Navigating Experimental Cancer Treatment
Cancer can be a scary diagnosis. It can feel like your entire life has been turned upside down. When considering treatment options, it’s vital to do your research to know what’s available.
What is experimental cancer treatment?
Experimental cancer treatments are treatments which may make medical claims because researchers are still trying to determine whether these treatments are safe and effective. These treatments generally include experimental drugs, different types of radiation, chemotherapy, or immunotherapy, and surgical approaches. Access to experimental drug treatment occurs through expanded access, clinical trials, right to try or alternative therapies.
Expanded access, also known as compassionate use, is for patients that are not eligible for a clinical trial and have a serious or life-threatening illness. It may provide an experimental drug intended to improve their quality of life. Unfortunately, their chances of improvement are slim, and the experimental drug is not guaranteed to help.
Like expanded access, right-to-try allows the use of an experimental drug outside of clinical trials for severe cases. But unlike expanded access, it is not regulated by the FDA.1
Alternative therapies, like herbal remedies or acupuncture, are another way to improve a patient’s quality of life.*
Clinical Trials are the most common way to access experimental drugs. These studies are carefully designed to research groups of people. During a clinical trial, the effects of an experimental drug are tested on different types of people and forms of cancer. In the U.S., the Institutional Review Board (IRB) and Data and Safety Monitoring Boards (DSMBs) oversee clinical trials. They enforce national guidelines requiring patients to be informed of what they consent to.
Clinical trial results can help improve treatment for cancer patients in the future. While these can be helpful to society in the long run, it’s important to note that each patient may react differently to experimental treatments. Consider risks such as unpredicted side effects or worsening of a patient's condition. Patients need to ask their doctor and research options before pursuing a clinical trial.
Common types of experimental treatment:
Immunotherapy – This uses a person's own immune system to fight cancer. Immunotherapy can boost or change how the immune system works so it can find and attack cancer cells.2
Stem cell transplant: Stem cells are to the body what cake batter is to cupcakes. Depending on the conditions, cake batter may become cupcakes, cinnamon rolls or a different sweet treat. Under the right conditions (in the body or a laboratory), stem cells can become bone cells, brain cells, blood cells or a different specialized cell.3 During a stem cell transplant, new stem cells are infused into the body (typically through the bloodstream). The goal is for the stem cells to replace the cancerous cells.
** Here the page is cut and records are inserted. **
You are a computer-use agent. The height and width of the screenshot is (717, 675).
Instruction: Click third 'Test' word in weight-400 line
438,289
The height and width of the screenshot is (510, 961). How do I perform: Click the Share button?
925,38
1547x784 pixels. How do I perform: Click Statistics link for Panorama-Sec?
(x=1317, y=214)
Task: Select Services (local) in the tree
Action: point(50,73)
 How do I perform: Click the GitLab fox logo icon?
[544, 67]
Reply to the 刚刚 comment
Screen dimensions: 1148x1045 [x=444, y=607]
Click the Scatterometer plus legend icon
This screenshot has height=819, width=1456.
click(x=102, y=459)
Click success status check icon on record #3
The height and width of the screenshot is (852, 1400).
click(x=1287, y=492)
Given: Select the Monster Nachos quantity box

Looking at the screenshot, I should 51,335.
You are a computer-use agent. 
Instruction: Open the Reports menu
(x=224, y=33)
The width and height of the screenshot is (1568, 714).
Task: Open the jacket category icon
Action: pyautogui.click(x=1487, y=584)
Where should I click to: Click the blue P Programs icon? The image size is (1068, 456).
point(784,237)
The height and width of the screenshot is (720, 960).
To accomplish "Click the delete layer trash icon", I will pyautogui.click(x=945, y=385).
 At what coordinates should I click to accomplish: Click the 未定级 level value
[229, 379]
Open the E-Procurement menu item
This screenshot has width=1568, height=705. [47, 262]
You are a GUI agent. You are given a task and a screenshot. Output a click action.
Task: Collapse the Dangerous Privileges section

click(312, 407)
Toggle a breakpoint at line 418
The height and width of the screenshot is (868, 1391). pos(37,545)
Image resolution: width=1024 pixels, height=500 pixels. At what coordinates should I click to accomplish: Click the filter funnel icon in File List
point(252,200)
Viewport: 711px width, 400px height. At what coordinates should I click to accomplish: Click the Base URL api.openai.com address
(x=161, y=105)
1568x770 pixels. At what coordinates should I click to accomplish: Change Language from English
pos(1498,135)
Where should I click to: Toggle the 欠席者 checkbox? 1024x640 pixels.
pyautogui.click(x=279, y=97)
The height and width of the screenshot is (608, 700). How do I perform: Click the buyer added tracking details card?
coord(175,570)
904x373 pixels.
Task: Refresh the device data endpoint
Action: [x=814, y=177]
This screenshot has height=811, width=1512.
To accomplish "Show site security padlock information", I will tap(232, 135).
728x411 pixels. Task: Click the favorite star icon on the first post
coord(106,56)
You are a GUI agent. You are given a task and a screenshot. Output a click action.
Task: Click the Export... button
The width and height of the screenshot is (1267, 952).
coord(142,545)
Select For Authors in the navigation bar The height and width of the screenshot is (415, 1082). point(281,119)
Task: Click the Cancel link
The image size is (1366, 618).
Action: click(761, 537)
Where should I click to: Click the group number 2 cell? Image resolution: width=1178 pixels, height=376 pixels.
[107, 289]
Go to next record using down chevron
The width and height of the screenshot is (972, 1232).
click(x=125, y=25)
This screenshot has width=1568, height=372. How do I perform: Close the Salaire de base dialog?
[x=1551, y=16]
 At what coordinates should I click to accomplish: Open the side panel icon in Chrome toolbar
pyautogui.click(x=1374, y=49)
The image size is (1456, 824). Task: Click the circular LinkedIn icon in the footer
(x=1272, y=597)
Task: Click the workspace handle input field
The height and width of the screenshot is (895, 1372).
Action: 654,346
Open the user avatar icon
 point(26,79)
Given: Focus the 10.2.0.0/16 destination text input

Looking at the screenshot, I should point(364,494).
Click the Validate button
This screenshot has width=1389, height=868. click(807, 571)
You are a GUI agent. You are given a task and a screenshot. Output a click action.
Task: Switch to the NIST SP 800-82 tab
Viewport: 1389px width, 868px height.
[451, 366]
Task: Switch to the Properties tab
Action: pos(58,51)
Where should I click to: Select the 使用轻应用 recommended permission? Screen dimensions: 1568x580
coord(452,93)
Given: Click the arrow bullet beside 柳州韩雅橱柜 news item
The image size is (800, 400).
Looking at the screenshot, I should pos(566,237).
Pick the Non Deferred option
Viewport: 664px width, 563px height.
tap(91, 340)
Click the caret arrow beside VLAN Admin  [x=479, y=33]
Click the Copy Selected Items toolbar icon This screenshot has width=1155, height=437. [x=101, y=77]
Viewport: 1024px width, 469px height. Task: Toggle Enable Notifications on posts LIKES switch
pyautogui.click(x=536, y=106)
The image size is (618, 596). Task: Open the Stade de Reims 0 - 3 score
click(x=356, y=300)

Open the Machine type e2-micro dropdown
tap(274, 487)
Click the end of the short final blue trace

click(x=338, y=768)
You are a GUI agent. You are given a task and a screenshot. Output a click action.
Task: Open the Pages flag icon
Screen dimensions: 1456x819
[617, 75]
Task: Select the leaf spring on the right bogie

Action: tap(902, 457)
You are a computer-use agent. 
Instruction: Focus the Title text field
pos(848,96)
How do I pay for experimental cancer treatment?
Some insurance policies, like American Fidelity’s Limited Benefit Cancer Insurance may help cover patient care costs for experimental treatments. This might include inpatient stays, standard visits and standard cancer treatment. Benefits for experimental treatment prescribed by a physician for cancer treatment may be provided the same as non-experimental treatment. Coverage for treatments received outside of the United States or its territories might not be provided.
Experimental treatments could improve or worsen a patient’s condition. Research and consult your doctor to help decide if experimental treatment is right for you.
This blog is up to date as of July 2023 and has not been updated for changes in the law, administration or current events.